Certainly is the other product I have no qualms about using within a month of seed being spread. On Stolons, it is applied as soon as I see new growth and roots formed. If I waited until the third mowing, the area might as well be scrapped and re done. Then again, a lot of problems with sedges and other weeds are reduced by a herbicide fallow before putting down the grass.


----------



## Movingshrub (Jun 12, 2017)

Greendoc said:


> Certainly is the other product I have no qualms about using within a month of seed being spread. On Stolons, it is applied as soon as I see new growth and roots formed. If I waited until the third mowing, the area might as well be scrapped and re done. Then again, a lot of problems with sedges and other weeds are reduced by a herbicide fallow before putting down the grass.


My concern was rain-fast-ness of the certainty. I was spraying hourly. I didn't think I could spray and get the plant to absorb the herbicide before it was washed off by the next irrigation cycle, so I felt like my only choice, was to hand pull the weed. I then followed up with an herbicide application once the irrigation cycle was such that I felt the plant would have had enough time to absorb the herbicide before the next irrigation cycle washed off the herbicide.


----------



## Greendoc (Mar 24, 2018)

Movingshrub said:


> Greendoc said:
> 
> 
> > Certainly is the other product I have no qualms about using within a month of seed being spread. On Stolons, it is applied as soon as I see new growth and roots formed. If I waited until the third mowing, the area might as well be scrapped and re done. Then again, a lot of problems with sedges and other weeds are reduced by a herbicide fallow before putting down the grass.
> ...


Got it. I can normally reduce irrigation to a once or twice a day cycle in about 21-30 days. Which is still too long for a homeowner watching a grow in to not get freaked out. That is why I will impose a 3 month chemical fallow complete with fertilizer and irrigation prior to putting grass down.


----------



## Movingshrub (Jun 12, 2017)

@Greendoc Irritating twice a day - are you talking about sod, seed, or stolonizing?
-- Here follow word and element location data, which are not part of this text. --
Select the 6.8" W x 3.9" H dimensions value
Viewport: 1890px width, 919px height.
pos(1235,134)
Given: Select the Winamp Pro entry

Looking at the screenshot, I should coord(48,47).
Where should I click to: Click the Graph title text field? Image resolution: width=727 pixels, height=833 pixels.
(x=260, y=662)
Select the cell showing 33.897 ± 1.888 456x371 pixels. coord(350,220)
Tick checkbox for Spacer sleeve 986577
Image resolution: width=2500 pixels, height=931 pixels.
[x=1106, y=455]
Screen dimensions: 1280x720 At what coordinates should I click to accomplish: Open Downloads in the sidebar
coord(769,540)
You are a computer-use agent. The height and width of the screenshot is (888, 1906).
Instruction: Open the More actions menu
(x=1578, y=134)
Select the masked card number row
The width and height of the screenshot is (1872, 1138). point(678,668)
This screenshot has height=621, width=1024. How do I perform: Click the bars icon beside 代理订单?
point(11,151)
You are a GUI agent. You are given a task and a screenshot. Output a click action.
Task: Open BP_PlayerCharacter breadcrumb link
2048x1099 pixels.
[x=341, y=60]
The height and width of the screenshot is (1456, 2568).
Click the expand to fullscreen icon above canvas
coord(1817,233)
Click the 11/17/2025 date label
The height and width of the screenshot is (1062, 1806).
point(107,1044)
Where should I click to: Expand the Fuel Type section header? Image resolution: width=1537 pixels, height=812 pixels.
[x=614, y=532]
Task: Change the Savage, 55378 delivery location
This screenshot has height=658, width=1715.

So three months of herbicide, irrigation, and fertlizer, then plant, all for pre-plant weed control?


----------



## Greendoc (Mar 24, 2018)

Movingshrub said:


> @Greendoc Irritating twice a day - are you talking about sod, seed, or stolonizing?
> 
> So three months of herbicide, irrigation, and fertlizer, then plant, all for pre-plant weed control?


Any of the above. Once I have a 12 hour window of no water, it is go time. That normally happens when have the irrigation set to water morning and noon. Spraying of herbicides happens after the second irrigation event of the day.

That is right. I want to deal with all of the funny tropical broadleaf and grassy weeds before I install grass. I also want as much of the Nutsedge to grow out before as well. Right now, I am starting a chemical fallow prior to putting down Seashore Paspalum seeds. This is for someone I know who is freaked out about the appearance of any weeds. So far, he has Spurge, Purslane and Windmill grass coming up in spades. The Windmill grass is what concerns me. No selective control for that until the Paspalum is a year old. I can kill it with Tenacity + Sencor on turf established for more than a year, but that means someone having to live with weeds all that time. The broadleaves are not as big of a worry. Quicksilver can be used any time after seeding.


----------



## RaginCajun (Aug 1, 2017)

I think my seeds are germinating pretty good! Happy dance.


----------